Le prêtre, offusqué, lui rétorqua :
— Pourquoi ? Pourquoi ?
— Parce que s’il y avait eu quelqu’un, il serait porté disparu.
— Mais non ! Mais non ! Bien-sûr qu’il n’y avait personne, c’est absurde de penser ça, voyons !
— On ne peut que s’en féliciter, conclut le maire, qui alla rejoindre ses conseillers.
La journée s’annonçait longue, mais déjà, les familles reprenaient leur routine, en s’efforçant d’oublier ce qui n’avait ni vraiment de nom ni de comparaison. Chacun était encore sous le choc, personne n’avait rien vu venir, et nul ne savait quoi penser. Devant l’impossible, l’irrationnel, l’absurde qui confine au mysticisme, nous sommes partagés entre un sentiment de crainte, un besoin d’effacement, et la recherche de la faute. À qui la faute ? Personne n’osait en parler. Des idées, on s’en fait toujours, mais quand survient un événement aussi fou que celui-ci, personne n’a l’audace de dire exactement ce qu’il pense. Du moins, pas immédiatement, pas avant le temps de la réflexion. Avec le temps, comme envers toute disparition, le deuil s’accomplit, quel qu’il soit, celui de son prochain, d’un parent, la mémoire d’un disparu, ou un monument, comme cette église, une tombe ensevelie, une adresse oubliée, une maison désertée avec ses quelques meubles, ses habitants, ses souvenirs, tout ça ressassé par les marées du temps, jusqu’à leur évanouissement dans l’océan du monde, jusqu’en nous-mêmes aussi. La mémoire, source de vie, reprend alors la parole, et ce sont des mots utiles, des signes d’humanité, des témoignages d’amour, qui restent après tout le reste.

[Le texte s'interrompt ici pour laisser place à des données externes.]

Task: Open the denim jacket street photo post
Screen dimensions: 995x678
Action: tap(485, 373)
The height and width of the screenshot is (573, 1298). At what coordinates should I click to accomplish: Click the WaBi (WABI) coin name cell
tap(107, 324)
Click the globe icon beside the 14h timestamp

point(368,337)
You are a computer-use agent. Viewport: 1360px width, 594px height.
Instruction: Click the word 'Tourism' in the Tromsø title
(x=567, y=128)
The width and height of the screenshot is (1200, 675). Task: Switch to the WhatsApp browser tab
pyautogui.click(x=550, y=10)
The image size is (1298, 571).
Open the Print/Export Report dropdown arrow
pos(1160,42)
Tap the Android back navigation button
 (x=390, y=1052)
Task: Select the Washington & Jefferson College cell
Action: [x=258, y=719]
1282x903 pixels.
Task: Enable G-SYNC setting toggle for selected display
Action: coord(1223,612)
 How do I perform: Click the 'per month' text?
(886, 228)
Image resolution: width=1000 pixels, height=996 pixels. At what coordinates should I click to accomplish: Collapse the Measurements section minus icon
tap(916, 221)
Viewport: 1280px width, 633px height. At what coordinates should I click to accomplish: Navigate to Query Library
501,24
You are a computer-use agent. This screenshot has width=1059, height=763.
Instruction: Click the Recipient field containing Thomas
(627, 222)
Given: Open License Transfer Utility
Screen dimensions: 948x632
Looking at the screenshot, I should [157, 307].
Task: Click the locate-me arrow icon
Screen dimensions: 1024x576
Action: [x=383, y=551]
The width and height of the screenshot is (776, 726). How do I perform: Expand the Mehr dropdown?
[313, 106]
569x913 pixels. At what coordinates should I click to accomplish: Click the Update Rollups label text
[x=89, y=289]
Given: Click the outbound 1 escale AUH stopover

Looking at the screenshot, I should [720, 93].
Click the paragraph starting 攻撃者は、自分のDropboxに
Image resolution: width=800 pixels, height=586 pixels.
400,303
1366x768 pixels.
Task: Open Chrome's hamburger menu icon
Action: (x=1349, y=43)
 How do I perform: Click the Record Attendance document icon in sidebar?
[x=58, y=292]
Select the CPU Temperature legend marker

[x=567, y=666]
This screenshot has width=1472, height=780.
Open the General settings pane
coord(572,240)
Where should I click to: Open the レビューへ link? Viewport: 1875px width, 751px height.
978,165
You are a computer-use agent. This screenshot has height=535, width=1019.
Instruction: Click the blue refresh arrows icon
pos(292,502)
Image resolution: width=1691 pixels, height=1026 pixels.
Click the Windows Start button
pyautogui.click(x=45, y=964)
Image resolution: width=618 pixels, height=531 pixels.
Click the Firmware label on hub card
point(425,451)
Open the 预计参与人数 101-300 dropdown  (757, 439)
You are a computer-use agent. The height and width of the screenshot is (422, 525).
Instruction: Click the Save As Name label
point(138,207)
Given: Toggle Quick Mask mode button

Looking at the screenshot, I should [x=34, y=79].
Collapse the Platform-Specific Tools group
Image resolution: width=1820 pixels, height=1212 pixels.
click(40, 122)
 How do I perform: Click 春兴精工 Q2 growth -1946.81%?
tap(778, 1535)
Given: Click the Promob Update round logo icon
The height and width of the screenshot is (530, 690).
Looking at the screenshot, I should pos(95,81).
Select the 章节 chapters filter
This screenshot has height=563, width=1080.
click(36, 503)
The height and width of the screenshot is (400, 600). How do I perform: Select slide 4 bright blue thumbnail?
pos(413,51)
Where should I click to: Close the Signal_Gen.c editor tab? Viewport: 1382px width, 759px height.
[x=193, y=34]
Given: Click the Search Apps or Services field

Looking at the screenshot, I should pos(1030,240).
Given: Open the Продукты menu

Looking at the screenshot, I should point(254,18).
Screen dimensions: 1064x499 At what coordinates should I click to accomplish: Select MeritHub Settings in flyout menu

Nombre de petits groupes, qui s’étaient déplacés pour assister au phénomène, tournaient progressivement le dos à l’église disparue, lorsqu’un enfant, un petit garçon d’environ six ans, qui avait échappé à la vigilance de ses parents, courut vers l’entrée du sanctuaire, nommée narthex, et se promena dans la nef en souriant, étrangement guidé par une intuition qui rend les jeunes enfants, en secret, plus grands que les adultes. En se dirigeant vers l’autel, il trébucha sans se faire mal, seulement étonné par l’apparente absence d’obstacle sur son chemin, alors qu’il avait réellement rencontré quelque chose d’invisible. L’enfant, devenu conscient de ce qui l’entourait, et mû comme par innocence en face du mystère qui se dissimulait à cet endroit, reprit son exploration et, prudemment, gravit les marches de l’autel. Il ne voyait rien autour de lui, mais pouvait sentir l’église, sa présence, immuable, dans l’espace et le temps, sa dimension propre, intégralement intacte, telle que personne avant lui ne l’avait perçue ni sentie. Les yeux sont le sens premier, à l’homme qui vit dans le monde, mais l’esprit est le premier mot qui traverse celui qui rencontre le sacré. Quand les mots deviennent sensés, la pensée, qui voit l’esprit, lui prête parole. L’esprit naissant dans cet enfant remplissait une église, lorsque sa mère, qui l’avait cherché, le vit, en suspens, semblant flotter à un mètre au-dessus du sable, comme un ange impassible. Et tout ce monde-là se tourna vers l’église. Et ils virent l’enfant. Ils ne purent rien dire, mais ils avaient soudain compris. Et tandis que l’angélus sonnait midi, leur vie reprit son cours, paisiblement, plus profonde et plus belle que jamais.